The latest national wildfire outlook backs up earlier projections that July and August 2025 will see the NWT’s fire danger shift to a new level.
So far, the territory has had a quieter fire season than many other parts of Canada.
In July and August, forecasts suggest that will change and “above-normal” fire risk will surge north, covering most of the NWT below Great Bear Lake.

The NWT’s wildfire agency was already expecting this kind of pattern. The updated forecast comes from the June 13 North American Seasonal Fire Assessment and Outlook, issued by scientists in Canada, the United States and Mexico.
The outlook states that snowmelt occurred “well ahead of normal” in the NWT this year while drought conditions have expanded. The worst of the drought is in extreme northeastern BC, such as the area around Fort Nelson, though much of the NWT also remains drier than it should be.
June’s fire risk is expected to remain near normal in the territory, but July is set to bring a “significant pattern departure from the late June weather,” pushing warm and dry conditions over a much larger portion of the country and elevating fire danger across nearly all of western Canada.
“The warm, dry trend in July continues for August,” the outlook states, and will bring a “significant fire risk” in the southern half of the NWT.
According to the outlook, factors like Pacific Ocean sea surface temperatures and “large scale, longer-term soil moisture deficits” are driving some of the conditions that result in high fire risk.
July and August were also the worst months in the NWT’s 2023 fire season, though that season started with major fires and evacuations in May, events the territory has so far avoided in 2025.
Fort Smith was briefly placed on evacuation alert in May this year when a human-caused fire emerged just east of the town. Later that month, there was some confusion over the evacuation status of Sambaa K’e with a wildfire burning nearby. That fire did not ultimately act in a manner that threatened the Dehcho community, which is already surrounded by large amounts of burn area from 2023.

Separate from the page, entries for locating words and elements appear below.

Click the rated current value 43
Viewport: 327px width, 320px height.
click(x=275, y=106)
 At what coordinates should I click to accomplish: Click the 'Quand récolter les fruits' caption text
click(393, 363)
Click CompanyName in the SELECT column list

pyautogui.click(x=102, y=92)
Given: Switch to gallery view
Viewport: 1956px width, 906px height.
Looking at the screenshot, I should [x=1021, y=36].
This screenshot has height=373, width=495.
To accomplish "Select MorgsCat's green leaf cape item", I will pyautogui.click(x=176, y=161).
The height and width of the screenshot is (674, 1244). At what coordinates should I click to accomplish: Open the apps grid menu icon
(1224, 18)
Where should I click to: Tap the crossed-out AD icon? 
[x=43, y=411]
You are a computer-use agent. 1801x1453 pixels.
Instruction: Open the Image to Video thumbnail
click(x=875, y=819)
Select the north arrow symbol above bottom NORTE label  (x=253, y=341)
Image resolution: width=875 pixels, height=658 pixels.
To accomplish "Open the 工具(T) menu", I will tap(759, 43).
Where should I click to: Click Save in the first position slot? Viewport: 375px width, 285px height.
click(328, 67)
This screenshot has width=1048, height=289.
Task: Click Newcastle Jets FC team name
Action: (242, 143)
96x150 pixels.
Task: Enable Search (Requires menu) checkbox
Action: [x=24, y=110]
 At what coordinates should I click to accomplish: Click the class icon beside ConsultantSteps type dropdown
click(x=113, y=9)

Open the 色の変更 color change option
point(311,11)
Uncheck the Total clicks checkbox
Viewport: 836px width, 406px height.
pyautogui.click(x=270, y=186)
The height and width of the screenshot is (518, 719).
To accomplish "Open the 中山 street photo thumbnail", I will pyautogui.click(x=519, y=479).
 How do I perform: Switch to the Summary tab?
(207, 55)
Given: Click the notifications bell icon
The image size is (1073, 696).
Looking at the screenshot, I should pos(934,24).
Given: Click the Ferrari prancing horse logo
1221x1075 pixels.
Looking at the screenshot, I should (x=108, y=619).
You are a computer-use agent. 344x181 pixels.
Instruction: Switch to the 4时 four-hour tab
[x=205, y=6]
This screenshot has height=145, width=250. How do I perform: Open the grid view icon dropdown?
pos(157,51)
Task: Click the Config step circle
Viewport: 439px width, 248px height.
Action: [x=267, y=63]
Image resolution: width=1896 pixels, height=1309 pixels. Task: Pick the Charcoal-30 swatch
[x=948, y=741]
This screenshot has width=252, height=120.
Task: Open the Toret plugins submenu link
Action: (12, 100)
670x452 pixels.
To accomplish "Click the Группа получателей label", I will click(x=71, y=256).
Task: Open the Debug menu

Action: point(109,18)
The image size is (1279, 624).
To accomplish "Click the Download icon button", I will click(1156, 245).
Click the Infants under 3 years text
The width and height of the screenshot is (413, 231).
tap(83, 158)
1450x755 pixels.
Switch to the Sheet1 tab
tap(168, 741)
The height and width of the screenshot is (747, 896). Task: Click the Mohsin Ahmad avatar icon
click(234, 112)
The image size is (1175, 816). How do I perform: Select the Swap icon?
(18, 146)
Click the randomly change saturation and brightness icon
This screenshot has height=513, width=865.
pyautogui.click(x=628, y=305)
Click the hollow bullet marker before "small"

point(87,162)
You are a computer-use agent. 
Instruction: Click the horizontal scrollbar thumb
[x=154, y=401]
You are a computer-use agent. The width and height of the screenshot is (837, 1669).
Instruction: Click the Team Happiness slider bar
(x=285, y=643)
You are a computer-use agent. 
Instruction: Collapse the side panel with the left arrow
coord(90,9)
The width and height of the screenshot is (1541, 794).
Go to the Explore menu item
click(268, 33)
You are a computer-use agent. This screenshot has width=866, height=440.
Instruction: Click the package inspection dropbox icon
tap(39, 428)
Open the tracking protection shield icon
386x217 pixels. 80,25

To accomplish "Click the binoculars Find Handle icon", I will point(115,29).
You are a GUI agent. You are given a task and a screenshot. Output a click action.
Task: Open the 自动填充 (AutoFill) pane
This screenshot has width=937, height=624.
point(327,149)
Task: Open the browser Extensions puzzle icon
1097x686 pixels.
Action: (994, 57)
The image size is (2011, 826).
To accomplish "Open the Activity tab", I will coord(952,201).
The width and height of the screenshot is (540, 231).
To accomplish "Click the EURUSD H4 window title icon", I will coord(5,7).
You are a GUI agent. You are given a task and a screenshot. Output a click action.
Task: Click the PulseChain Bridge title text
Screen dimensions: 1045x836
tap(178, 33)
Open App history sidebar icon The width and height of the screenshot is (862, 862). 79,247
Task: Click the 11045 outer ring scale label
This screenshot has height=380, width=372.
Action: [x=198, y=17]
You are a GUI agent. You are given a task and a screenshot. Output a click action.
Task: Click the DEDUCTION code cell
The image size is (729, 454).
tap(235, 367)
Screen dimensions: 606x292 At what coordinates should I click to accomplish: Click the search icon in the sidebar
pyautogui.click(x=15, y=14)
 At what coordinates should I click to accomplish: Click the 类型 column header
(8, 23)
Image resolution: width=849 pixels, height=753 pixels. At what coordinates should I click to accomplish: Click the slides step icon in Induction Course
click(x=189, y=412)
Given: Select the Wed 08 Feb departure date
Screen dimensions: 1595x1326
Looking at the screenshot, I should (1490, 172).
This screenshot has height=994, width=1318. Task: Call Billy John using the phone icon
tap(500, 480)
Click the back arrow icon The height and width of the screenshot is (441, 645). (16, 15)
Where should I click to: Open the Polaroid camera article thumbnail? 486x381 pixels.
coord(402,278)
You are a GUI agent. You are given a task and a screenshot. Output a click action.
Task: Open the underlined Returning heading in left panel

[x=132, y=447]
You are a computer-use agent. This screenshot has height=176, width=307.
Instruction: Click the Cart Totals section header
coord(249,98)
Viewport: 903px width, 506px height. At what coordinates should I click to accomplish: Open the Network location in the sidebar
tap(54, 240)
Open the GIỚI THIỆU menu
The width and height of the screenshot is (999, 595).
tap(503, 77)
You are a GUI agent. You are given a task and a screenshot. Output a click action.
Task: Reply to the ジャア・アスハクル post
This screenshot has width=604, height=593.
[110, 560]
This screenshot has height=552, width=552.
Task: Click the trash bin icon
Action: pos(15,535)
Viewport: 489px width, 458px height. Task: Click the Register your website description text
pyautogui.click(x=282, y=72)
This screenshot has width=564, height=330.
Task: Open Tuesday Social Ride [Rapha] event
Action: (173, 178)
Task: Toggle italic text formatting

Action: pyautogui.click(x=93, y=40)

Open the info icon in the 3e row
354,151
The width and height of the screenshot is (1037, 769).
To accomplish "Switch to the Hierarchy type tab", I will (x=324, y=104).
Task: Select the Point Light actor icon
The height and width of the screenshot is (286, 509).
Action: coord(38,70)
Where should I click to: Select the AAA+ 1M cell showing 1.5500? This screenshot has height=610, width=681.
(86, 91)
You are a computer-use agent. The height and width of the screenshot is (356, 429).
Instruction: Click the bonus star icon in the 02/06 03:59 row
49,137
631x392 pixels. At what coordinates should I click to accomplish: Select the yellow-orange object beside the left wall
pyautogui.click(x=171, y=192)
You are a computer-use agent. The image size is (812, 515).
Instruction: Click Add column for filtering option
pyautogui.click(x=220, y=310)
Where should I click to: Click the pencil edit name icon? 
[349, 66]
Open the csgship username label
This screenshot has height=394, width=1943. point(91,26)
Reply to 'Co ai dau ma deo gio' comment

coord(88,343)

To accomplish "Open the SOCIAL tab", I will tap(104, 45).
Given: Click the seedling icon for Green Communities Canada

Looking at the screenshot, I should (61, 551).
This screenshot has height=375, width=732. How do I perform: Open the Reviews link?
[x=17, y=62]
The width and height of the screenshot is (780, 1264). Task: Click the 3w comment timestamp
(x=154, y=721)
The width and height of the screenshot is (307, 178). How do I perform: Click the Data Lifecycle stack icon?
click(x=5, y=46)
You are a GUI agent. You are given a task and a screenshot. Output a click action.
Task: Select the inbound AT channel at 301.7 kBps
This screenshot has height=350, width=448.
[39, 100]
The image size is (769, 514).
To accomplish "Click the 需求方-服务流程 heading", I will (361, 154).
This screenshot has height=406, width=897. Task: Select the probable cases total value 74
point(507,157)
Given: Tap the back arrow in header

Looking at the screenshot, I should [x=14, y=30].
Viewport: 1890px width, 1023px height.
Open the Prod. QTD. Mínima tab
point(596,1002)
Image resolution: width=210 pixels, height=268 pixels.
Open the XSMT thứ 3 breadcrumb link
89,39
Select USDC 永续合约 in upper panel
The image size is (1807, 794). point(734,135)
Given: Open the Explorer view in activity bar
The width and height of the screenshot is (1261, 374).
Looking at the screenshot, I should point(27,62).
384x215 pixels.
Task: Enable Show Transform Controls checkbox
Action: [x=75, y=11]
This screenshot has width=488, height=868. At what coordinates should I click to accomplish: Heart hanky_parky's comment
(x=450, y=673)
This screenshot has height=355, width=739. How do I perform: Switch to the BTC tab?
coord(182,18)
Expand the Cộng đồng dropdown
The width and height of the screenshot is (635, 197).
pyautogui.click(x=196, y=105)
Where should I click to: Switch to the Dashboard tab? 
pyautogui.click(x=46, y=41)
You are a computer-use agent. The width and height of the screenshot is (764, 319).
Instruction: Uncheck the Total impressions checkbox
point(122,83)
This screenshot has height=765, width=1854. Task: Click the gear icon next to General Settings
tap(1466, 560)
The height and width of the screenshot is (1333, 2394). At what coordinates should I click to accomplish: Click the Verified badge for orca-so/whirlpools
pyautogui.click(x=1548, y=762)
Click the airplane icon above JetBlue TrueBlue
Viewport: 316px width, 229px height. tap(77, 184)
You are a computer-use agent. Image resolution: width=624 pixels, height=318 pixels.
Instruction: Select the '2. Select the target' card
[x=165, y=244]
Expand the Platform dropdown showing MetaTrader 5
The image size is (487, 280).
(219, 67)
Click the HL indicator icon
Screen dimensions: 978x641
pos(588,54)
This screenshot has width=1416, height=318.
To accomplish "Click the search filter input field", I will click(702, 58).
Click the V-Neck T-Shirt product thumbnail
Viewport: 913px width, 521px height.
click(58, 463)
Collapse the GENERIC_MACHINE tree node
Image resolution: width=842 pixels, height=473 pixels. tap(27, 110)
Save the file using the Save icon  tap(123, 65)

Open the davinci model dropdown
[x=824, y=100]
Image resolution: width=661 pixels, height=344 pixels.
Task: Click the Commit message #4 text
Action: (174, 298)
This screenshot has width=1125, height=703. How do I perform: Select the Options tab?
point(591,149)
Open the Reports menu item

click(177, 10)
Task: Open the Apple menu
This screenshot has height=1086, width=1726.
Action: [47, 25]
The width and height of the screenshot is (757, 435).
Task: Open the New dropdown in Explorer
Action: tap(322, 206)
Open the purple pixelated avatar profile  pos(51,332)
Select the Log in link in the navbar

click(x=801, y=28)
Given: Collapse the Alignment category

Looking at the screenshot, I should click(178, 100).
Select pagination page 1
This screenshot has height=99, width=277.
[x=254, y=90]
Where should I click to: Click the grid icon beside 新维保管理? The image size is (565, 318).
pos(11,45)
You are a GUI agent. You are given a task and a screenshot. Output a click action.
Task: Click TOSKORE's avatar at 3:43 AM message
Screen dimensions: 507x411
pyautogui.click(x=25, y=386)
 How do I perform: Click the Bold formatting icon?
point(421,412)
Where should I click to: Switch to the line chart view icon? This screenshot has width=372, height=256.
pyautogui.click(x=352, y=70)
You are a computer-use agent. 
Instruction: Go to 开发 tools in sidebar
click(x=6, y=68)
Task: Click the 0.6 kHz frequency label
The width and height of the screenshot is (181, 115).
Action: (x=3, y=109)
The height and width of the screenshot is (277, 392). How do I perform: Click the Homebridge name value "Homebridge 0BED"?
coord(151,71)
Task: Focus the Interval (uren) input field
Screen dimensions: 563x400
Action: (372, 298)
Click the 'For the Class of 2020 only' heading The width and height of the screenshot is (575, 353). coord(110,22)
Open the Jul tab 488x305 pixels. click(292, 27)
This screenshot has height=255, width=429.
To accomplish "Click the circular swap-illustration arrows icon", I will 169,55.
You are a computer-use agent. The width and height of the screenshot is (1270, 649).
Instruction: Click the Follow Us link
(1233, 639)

According to NWT Fire’s website, around 44,000 hectares of the territory have burned so far this year. That’s about a tenth of the area that had burned by this time in 2023, though it’s still many times the area burned in other, quieter years like 2022 and 2021.
This year has been far more active in southern Canada. BC, Alberta and Manitoba all report more than 600,000 hectares burned so far, while Saskatchewan is at about 1.3 million hectares burned.